Nell’alternanza tra la vita a colori di Sugar e quella dei protagonisti in bianco e nero dei film del passato è racchiuso quindi tutto il sentimento del regista per il noir e la sua nascita.

Ogni movenza di John viene sovrapposta con una precisione incredibile a quella di Bogart o di Kirk Douglas, come se fossero l’uno la prosecuzione dell’altro e viceversa. Sugar impara i gesti, la mimica e le battute dei suoi idoli fino a farli propri. Dall’imitazione passa all’identificazione e all’essere uguale a loro. Tuttavia, quasi al termine della serie, la tradizione cede il posto all’innovazione, regalando a noi spettatori un nuovo genere, ibrido e sconvolgente.

Colin Farrell
Credits: Apple TV+

Perché diciamo questo? Perché Sugar apre le danze come un noir classico – persino la sigla ce lo ricorda – per poi assumere tinte… fantascientifiche.

Chi ha visto tutti gli episodi non può aver dimenticato il plot twist della sesta puntata. Uno dei colpi di scena più scioccanti che si siano mai visti in uno show televisivo. Ha diviso il pubblico? Sicuramente sì. È stato un azzardo coraggioso? Indubbiamente. Tuttavia, dato che i creatori della serie sono dei virtuosi, hanno saputo stupire e intrigare senza inciampare nel trash. Non è però solo il montaggio il linguaggio utilizzato per onorare l’età classica di Hollywood. Lo stesso John Sugar è un fanatico del cinema della Golden Age, tanto da trascorrere molte delle sue serate chiuso nell’appartamento del motel in cui vive a consumare pellicole su pellicole. Le colleziona, le vede e le rivede.

**ELENCO COMPITI**
A. Riscrivi come elenco puntato il paragrafo del brano sulla serie Sugar che comincia con «Ogni movenza di John», mantenendone i fatti principali.
B. Riporta tutte le frasi interrogative presenti nel brano sulla serie Sugar.
I record sono materiale a sé, distinto dal brano.

Voci di dati raccolte:

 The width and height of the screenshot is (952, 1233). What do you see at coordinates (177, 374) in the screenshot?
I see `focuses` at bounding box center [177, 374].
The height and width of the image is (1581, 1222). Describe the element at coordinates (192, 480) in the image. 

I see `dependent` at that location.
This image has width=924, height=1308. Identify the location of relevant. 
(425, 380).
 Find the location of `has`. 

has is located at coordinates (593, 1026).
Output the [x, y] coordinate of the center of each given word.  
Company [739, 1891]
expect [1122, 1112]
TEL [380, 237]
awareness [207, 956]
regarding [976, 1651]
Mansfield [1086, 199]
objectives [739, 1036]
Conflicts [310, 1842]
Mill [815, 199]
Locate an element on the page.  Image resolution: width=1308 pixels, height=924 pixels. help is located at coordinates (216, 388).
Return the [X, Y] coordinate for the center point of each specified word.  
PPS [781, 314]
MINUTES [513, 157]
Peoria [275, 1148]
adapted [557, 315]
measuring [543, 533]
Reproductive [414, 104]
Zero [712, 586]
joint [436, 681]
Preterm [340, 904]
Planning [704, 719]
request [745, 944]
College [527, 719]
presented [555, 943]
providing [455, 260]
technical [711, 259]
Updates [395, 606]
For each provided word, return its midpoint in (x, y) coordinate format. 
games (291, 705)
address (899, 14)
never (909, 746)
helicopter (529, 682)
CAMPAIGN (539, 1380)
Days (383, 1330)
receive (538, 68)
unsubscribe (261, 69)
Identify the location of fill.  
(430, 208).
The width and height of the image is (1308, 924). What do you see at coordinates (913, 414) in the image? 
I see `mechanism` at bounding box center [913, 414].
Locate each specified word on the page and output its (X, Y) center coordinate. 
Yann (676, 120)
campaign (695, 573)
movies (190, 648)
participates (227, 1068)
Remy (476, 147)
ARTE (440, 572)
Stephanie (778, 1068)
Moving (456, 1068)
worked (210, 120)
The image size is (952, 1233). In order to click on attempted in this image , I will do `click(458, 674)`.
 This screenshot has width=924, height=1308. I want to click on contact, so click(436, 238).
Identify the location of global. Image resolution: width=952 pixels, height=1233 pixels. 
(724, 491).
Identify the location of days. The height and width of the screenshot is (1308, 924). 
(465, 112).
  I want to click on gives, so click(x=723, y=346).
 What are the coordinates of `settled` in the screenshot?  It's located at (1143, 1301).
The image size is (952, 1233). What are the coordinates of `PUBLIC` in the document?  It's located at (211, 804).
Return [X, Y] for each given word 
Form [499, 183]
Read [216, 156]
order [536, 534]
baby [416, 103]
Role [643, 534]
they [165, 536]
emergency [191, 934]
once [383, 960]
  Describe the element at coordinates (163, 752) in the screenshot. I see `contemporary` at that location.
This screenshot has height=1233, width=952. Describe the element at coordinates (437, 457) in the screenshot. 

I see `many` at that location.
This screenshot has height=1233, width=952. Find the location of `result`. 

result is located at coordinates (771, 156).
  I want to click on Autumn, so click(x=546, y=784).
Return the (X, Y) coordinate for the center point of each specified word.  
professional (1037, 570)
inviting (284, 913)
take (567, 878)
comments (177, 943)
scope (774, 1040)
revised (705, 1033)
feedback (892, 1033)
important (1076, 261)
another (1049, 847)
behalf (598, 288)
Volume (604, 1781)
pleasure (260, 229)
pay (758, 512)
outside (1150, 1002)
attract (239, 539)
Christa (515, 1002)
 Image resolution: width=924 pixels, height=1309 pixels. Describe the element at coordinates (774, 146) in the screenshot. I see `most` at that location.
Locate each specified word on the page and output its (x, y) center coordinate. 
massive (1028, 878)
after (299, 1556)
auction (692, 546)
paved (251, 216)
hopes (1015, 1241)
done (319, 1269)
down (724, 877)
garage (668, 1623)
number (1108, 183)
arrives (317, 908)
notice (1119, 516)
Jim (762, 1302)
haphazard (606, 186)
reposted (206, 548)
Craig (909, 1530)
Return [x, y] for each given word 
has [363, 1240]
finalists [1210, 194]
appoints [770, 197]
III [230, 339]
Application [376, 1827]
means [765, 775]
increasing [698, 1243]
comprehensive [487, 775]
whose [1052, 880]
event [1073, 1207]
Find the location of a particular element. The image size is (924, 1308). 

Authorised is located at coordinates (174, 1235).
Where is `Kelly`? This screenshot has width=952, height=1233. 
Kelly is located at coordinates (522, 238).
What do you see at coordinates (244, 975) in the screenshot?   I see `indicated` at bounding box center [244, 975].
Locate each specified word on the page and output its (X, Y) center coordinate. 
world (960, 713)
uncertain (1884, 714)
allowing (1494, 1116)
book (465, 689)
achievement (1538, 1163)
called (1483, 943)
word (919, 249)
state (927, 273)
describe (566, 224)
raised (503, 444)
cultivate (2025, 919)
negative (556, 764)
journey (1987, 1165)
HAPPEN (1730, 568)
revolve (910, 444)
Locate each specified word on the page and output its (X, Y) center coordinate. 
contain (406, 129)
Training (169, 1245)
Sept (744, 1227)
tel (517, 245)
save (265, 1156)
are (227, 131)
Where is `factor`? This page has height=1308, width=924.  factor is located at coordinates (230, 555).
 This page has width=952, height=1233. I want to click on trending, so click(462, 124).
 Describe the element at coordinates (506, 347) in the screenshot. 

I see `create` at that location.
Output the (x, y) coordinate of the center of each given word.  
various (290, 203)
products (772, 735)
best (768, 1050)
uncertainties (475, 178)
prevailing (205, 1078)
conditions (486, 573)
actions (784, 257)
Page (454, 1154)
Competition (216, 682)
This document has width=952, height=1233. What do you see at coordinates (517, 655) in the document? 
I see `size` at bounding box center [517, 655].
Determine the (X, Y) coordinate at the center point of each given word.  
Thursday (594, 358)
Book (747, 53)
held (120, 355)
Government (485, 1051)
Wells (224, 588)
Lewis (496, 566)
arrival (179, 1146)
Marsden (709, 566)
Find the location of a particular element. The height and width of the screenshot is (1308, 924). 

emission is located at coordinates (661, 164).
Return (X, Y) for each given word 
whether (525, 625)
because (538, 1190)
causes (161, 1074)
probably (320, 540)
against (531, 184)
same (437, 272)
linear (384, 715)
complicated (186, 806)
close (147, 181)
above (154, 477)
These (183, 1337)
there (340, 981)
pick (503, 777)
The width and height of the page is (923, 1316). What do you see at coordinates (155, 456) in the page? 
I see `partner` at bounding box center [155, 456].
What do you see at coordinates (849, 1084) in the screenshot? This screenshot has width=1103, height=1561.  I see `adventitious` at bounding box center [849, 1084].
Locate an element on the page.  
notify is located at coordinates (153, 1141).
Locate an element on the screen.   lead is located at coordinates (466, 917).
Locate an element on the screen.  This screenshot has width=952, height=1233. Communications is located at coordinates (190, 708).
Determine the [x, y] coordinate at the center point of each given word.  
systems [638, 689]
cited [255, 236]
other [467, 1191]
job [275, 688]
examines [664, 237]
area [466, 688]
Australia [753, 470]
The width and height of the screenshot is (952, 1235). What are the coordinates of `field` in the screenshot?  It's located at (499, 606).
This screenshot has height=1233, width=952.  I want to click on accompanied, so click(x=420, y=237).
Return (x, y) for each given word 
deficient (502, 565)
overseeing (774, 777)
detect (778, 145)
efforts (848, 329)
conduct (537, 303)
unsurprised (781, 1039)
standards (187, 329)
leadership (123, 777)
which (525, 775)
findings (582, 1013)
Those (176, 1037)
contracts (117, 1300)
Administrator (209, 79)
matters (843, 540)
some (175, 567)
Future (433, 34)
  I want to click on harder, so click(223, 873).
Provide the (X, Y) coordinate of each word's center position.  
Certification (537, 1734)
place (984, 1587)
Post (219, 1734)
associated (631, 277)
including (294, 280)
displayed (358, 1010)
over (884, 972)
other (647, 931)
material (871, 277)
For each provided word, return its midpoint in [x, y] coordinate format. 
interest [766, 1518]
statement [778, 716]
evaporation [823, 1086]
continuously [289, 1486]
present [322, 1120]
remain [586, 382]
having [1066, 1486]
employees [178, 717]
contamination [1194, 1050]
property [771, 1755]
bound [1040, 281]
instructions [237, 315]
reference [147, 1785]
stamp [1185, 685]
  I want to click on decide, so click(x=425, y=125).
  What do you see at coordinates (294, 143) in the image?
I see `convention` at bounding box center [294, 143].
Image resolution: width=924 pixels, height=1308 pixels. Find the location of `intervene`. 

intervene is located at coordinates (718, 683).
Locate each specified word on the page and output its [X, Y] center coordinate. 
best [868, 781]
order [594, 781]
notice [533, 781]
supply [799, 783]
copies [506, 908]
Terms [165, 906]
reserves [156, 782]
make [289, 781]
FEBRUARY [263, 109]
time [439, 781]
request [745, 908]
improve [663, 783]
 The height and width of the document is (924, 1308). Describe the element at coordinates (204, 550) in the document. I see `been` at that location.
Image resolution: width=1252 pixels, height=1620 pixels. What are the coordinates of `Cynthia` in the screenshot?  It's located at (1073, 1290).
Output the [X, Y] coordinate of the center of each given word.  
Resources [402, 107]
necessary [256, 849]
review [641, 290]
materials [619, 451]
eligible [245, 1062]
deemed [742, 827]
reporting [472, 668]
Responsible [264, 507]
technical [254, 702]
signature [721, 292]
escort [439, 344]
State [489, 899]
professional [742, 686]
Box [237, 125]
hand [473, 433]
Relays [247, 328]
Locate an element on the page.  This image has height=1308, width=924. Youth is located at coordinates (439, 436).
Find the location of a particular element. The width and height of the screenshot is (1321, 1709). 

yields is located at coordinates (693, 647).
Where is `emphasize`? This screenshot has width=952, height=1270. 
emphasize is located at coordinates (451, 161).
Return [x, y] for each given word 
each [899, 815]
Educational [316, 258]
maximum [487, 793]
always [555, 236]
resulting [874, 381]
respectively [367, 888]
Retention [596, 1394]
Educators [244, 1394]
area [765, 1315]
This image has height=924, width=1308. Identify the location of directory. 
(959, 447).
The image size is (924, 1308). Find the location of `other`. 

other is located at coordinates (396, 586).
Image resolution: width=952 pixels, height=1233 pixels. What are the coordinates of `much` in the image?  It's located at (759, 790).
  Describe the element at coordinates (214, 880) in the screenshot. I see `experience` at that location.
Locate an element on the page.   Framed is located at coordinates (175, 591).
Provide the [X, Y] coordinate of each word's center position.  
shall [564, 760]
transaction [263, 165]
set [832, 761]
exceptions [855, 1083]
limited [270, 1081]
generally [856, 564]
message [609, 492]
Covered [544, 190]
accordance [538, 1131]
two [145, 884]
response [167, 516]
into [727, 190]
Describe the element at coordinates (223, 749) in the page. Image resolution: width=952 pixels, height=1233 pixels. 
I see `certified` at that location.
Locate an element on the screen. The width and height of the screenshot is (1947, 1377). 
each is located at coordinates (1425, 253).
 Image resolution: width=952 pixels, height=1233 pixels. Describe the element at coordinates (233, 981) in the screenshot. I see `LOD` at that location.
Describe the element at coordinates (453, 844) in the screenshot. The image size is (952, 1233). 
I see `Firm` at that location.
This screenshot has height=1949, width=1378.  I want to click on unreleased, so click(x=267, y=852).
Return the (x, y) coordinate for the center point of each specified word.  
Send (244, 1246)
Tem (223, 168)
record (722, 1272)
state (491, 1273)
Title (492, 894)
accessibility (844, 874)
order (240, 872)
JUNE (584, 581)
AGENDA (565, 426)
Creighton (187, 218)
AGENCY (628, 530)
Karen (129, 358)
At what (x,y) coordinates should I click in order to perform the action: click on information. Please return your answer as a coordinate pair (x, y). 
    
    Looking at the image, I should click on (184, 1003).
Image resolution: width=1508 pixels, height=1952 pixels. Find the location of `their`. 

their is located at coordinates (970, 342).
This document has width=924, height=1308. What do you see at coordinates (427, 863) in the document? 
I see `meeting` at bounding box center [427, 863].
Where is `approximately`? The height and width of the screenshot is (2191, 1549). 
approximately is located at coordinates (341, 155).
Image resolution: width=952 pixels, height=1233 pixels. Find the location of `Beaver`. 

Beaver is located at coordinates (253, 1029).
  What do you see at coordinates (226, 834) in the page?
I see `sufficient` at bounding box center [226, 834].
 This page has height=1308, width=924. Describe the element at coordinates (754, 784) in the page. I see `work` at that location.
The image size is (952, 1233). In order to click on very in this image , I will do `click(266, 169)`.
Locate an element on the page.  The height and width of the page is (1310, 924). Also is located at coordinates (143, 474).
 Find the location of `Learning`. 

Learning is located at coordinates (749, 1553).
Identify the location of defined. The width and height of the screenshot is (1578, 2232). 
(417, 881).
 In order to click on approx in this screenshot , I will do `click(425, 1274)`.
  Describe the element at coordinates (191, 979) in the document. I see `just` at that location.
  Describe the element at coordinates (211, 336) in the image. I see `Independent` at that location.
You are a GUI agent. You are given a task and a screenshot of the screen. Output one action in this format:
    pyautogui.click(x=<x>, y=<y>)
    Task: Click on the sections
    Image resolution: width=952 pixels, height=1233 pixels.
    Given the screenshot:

**SOLUZIONI COMPLETE**
A.
- Ogni movenza di John è sovrapposta con grande precisione a quelle di Bogart o di Kirk Douglas, come se l'uno fosse la prosecuzione dell'altro.
- Sugar impara i gesti, la mimica e le battute dei suoi idoli fino a farli propri.
- Passa dall'imitazione all'identificazione, fino a essere uguale a loro.
- Verso la fine della serie la tradizione cede il posto all'innovazione, con un nuovo genere ibrido e sconvolgente.

B.
- Perché diciamo questo?
- Ha diviso il pubblico?
- È stato un azzardo coraggioso?